CONSIGNE A. Relevez toutes les lignes des enregistrements qui contiennent le mot « orange ». La casse doit être respectée.

EXTRAIT DU TEXTE.
■ ■ ■ ■ ■

LE "JE" ET LE "NOUS"

            L'affirmation personnelle du "je" est bien réelle. Elle ne se dissout pas dans le "nous". Mais ce "nous" est souvent impliqué dans le "je" selon les au­teurs, ce qui faisait écrire à Gilles Charpentier : "le noussoiement personnel"[18]. Mais il faut sur ce point distinguer les romans des récits de vie non fictionnels. C'est dans les romans que le "nous" de la communauté intervient à travers le "je", non en général (sauf exception) dans les récits de vie où l'auteur entend bien raconter personnellement sa vie. Le romancier tient sans doute à se mettre en avant sous les traits de son héros; c'est bien lui qui fait oeuvre de création, mais il entend dire en même temps qu'il ne se coupe pas pour autant du groupe. Ainsi Chraïbi écrivait dans le Passé simple en 1954 : "Je suis Marocain et en quelque sorte le Maroc m'appartient", ou encore Malek Haddad dans la Dernière impression en 1958 au cas où les Français le mettraient à part des Maghrébins : "Erreur ! Je suis comme les autres et mes bachots n'ajoutent rien, n'enlèvent rien". Il est évident que les auteurs des récits de vie non fictionnels n'entendent pas davantage se mettre à part de leur communauté. Ils sont bien dedans, mais l'affirmation du "je" paraît plus personnelle, plus individualiste si l'on peut dire, comme si l'auteur disait clairement : c'est bien moi qui raconte ma vie et pas un autre ou d'autres.

■ ■ ■ ■ ■

CONSIGNE B.
Répondez brièvement à ce qui suit d'après l'extrait sur le « je » et le « nous ».
(i) Quelle expression Gilles Charpentier a-t-il employée ?
(ii) Dans quel ouvrage et en quelle année Chraïbi a-t-il écrit « Je suis Marocain et en quelque sorte le Maroc m'appartient » ?
(iii) Dans quel genre d'écrits le « nous » de la communauté intervient-il à travers le « je » ?

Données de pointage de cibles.
■ ■ ■ ■ ■

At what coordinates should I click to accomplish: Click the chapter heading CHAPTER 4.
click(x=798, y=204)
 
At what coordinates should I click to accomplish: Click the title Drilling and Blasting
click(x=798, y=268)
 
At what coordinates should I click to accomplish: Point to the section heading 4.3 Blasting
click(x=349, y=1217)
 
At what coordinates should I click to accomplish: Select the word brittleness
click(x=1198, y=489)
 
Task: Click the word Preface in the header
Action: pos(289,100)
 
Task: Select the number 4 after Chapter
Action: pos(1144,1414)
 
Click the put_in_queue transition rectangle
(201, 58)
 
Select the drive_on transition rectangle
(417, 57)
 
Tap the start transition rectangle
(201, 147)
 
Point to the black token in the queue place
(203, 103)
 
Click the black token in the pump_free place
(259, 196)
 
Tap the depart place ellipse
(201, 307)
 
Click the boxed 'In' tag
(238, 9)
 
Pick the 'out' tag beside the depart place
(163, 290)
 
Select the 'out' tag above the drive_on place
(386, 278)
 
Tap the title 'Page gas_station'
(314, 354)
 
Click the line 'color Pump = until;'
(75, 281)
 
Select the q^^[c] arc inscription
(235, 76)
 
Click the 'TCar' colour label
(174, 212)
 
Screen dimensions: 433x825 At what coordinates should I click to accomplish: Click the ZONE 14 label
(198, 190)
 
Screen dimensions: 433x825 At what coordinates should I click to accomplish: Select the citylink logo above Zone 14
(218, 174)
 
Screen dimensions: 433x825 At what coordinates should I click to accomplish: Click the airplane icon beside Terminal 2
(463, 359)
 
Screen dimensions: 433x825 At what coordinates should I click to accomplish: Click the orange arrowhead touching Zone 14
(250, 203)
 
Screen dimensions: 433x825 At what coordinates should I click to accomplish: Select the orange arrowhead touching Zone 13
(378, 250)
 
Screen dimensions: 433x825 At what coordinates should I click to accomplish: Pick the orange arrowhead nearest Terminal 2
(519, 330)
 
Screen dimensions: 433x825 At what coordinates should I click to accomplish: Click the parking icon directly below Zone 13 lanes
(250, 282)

■ ■ ■ ■ ■

SOLUTION A.
Screen dimensions: 433x825 At what coordinates should I click to accomplish: Click the orange arrowhead touching Zone 14
Screen dimensions: 433x825 At what coordinates should I click to accomplish: Select the orange arrowhead touching Zone 13
Screen dimensions: 433x825 At what coordinates should I click to accomplish: Pick the orange arrowhead nearest Terminal 2

SOLUTION B.
(i) « le noussoiement personnel »
(ii) Dans le Passé simple, en 1954.
(iii) Dans les romans.